Province commits $35M to Moncton Hospital project
The project will allow safer, more efficient delivery experiences, the medical director says
New Brunswick Premier Brian Gallant announced Tuesday that his government will put almost $35 million into building separate maternity, newborn and neonatal intensive care units at the Moncton Hospital.
"The investments that we're announcing today will help the Moncton Hospital provide health care to New Brunswickers and their families in state-of-the-art facilities," Gallant said to an audience gathered in the hospital's atrium.
It's not the standard of care and it hasn't been the standard of care for a long time.- Dr. Ken Gillespie, medical director of women and children's health
The money will be paid out over the next five years — with an expected completion date for the project in 2022 — and some of the funds will be used to relocate and improve the hospital's cardiac care areas.
The announcement came almost a full year after the hospital closed its labour and delivery unit and started delivering babies in its ante and postpartum unit. The hospital made the move last year after it was discovered that the ventilation system in the labour and delivery unit had rust contamination.
The new project involves amalgamating the maternity, newborn and neonatal intensive care units, adjacent to an operating room.

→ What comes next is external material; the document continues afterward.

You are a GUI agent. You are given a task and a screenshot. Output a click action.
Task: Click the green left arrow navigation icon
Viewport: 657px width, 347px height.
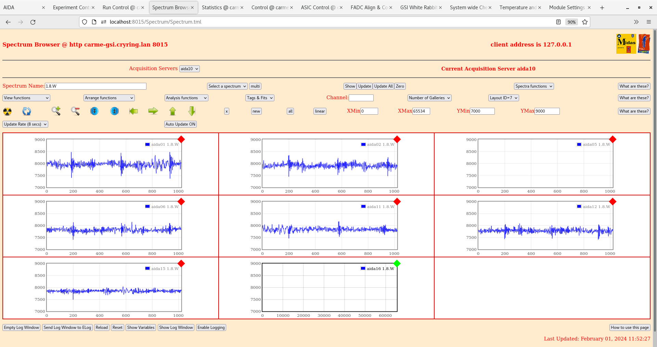point(133,111)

"The efficiencies and the safety that that brings to the delivery experience is sort of hard to quantify, but it's a real thing and it's a palpable thing," said Dr. Ken Gillespie, medical director of women and children's health.
In addition, he said, it will give patients and their families greater privacy and improve the quality of the experience.

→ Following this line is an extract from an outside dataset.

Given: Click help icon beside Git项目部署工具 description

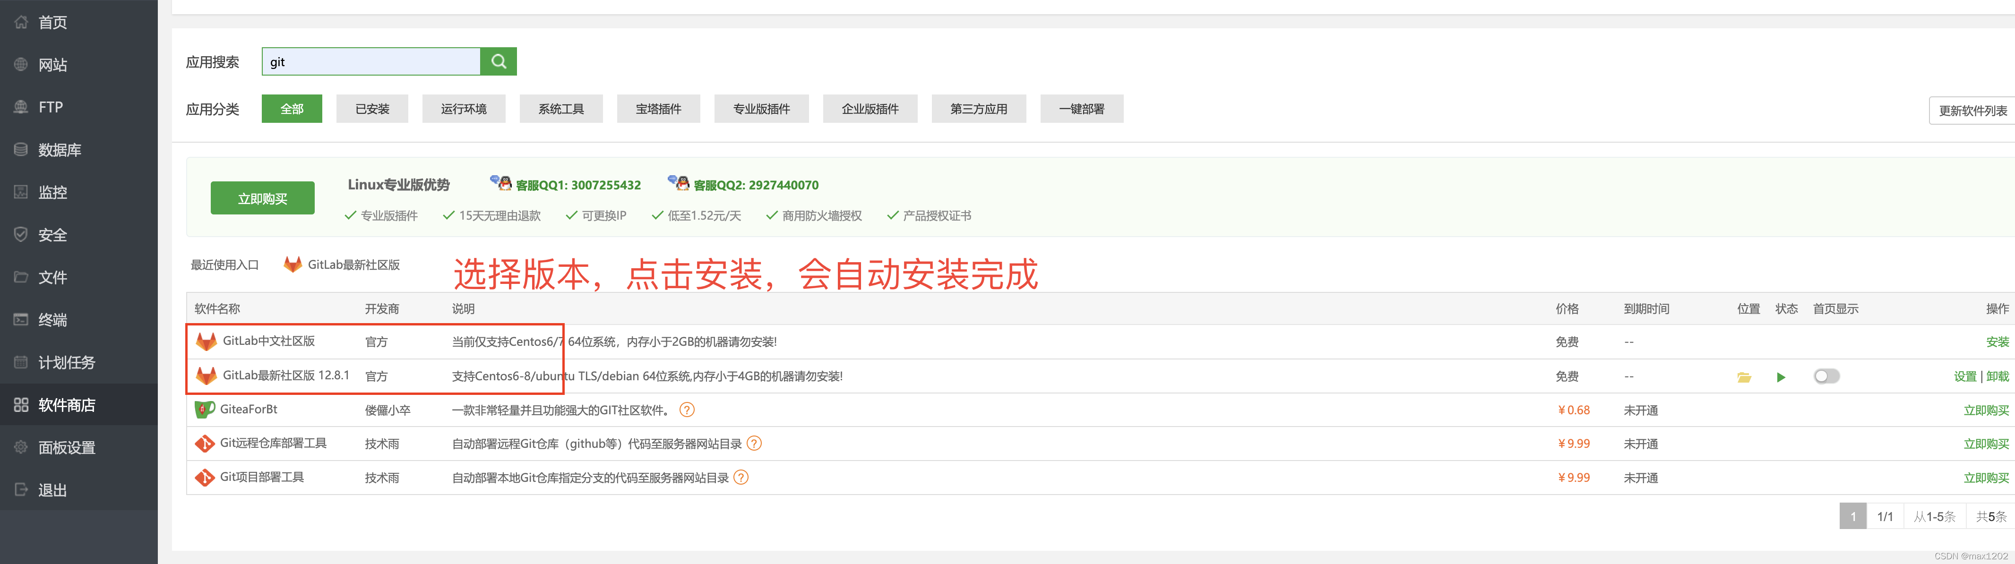Looking at the screenshot, I should point(741,477).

"When you're asking women to breastfeed and to get to know their new baby and you have other people in the room with them, that's just not a great way to deliver this type of care," Gillespie said.

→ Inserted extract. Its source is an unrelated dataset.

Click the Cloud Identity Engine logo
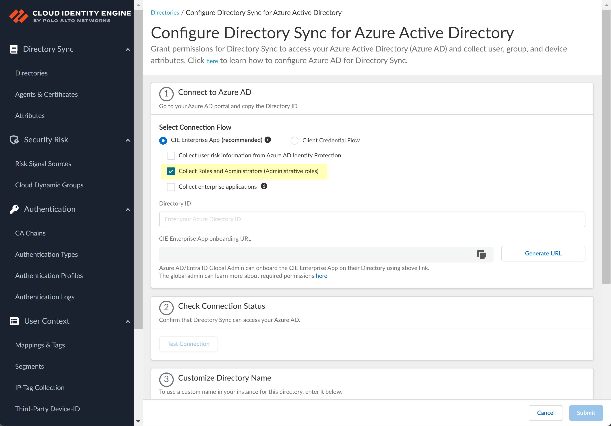The height and width of the screenshot is (426, 611). point(19,16)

"It's not the standard of care and it hasn't been the standard of care for a long time," he continued. "So, this will really help to bring us up to the type of care and the quality of care that we should be delivering to our patients and that they deserve."
The quality of care he's referring to would see a private room for each patient. It might also allow each mother to stay in the same room for her delivery and postpartum care.
The hospital will need about 20 rooms — all of which it wants to be private — in order to meet its needs for obstetrics and maternity.
Gillespie said the Moncton Hospital receives patients from Campbellton, Bathurst and Miramichi, as well as the nearby Dr. Georges-L.-Dumont University Hospital Centre, and even Amherst, N.S.
"So, really what this is, is an investment in improving the quality of care for not just families in the Moncton area, but for really the eastern half of the province."
'It's full steam ahead'
Hospital chief of staff, Dr. Serge Melanson, said the funding allows the hospital to proceed with the redevelopment of the labour and delivery unit, neonatal intensive care unit and new cardiac care units — all of which he said are in "desperate need of renovation."
"Without the funding announcement and the dollars to go with the projects, we were at a bit of a standstill, but now it's full steam ahead, basically," Melanson said.
As for specific services, the chief of staff said that the Moncton Hospital will be able to enhance the maternal-fetal health services offered in its labour and delivery unit. That's a sub-speciality of obstetrics that manages high-risk or complicated pregnancies, he explained, adding that it isn't available at every hospital in the province.